The Trinity, Part 1

I come from a background in which I frequently felt misrepresented. There are many LDS teachings that are not understood by the majority of Christians. But as much as Mormons cry out for fair representation of their beliefs, there is at least one Evangelical Christian belief that I see misrepresented by most Mormons who attempt to refute/explain it: the doctrine of the Trinity.

Many Mormons think they understand it, and some actually get close (I count my father and brother-in-law among them). Most have a stack of canned responses with chapter and verse to show that the Trinity is an absurd belief. What they do not realize is that many Evangelicals use the same verses to prove the Trinity.

I was reading a copy of Our Daily Bread yesterday (Feb. 4) at my mother-in-law’s house. I couldn’t help but notice the “insight” box1 under the daily Bible reading, Matthew 3:13-17.

The baptism of Jesus is one of the passages in the New Testament that validates the doctrine of the Trinity — the three-in-one personhood of God. The Father speaks from heaven, the Spirit descends as a dove, and the Son obeys, perfectly pleasing the Father (vv. 16-17). Even though the word trinity never appears in Scripture, there is ample evidence of this truth, including the Great Commision in Matthew 28:19-20 where Jesus’ followers are commanded to baptize new believers in the name of the Father, the Son, and the Holy Spirit. Can you find other places in the New Testament where the three persons of the Godhead are mentioned together?

I can’t tell you how many times on my LDS mission I used the story of Jesus’ baptism to refute the Trinity.
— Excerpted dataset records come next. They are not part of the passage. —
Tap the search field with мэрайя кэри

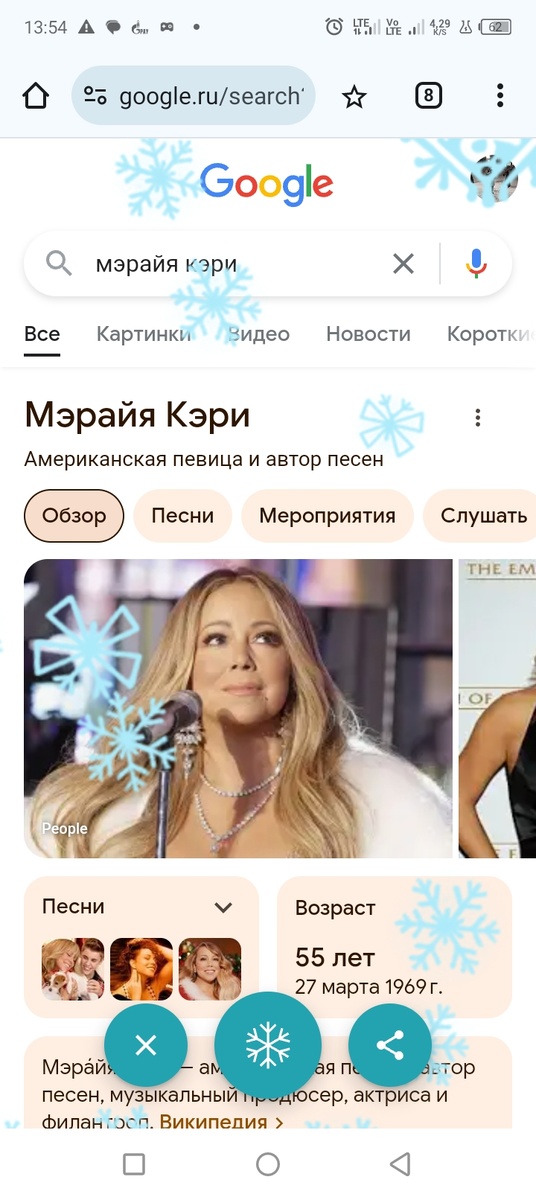[232, 264]
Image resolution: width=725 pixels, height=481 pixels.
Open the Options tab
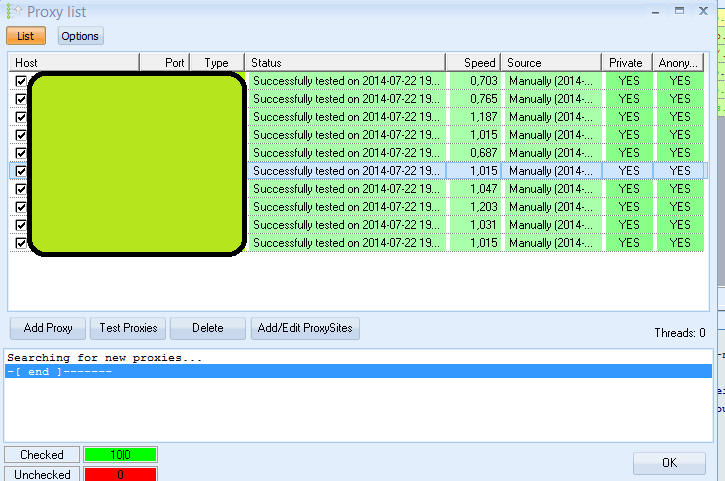80,36
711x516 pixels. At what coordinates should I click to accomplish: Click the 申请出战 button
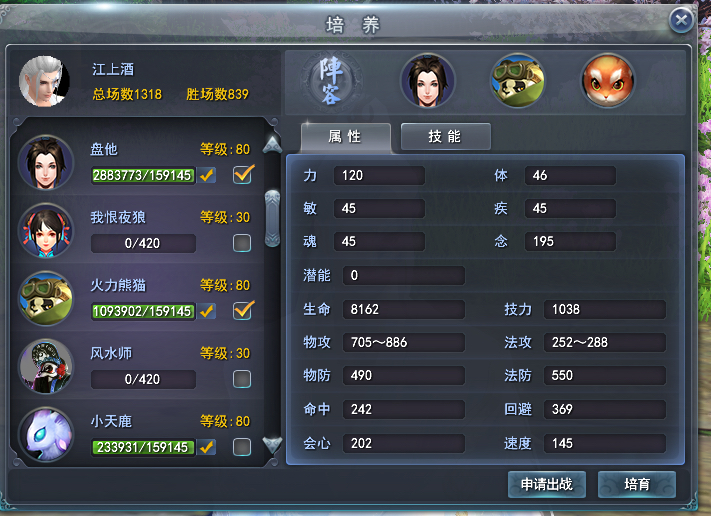[x=546, y=484]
Here we see an Evangelical writer using those very verses to show that Trinitarianism is consistent with scripture. How does this square with reality? I was hoping you’d ask that.

Over the next few weeks I hope to continue this series with a thorough and proper explanation of the Trinity. I hope it will help a few Mormons understand the doctrine a little more clearly so as to avoid misrepresenting others’ beliefs in the future.

Proceed to part 2 of “The Trinity” →

  1. For some reason, the insight box isn’t shown in the online version of Our Daily Bread. It only appears in the printed pamphlet version. []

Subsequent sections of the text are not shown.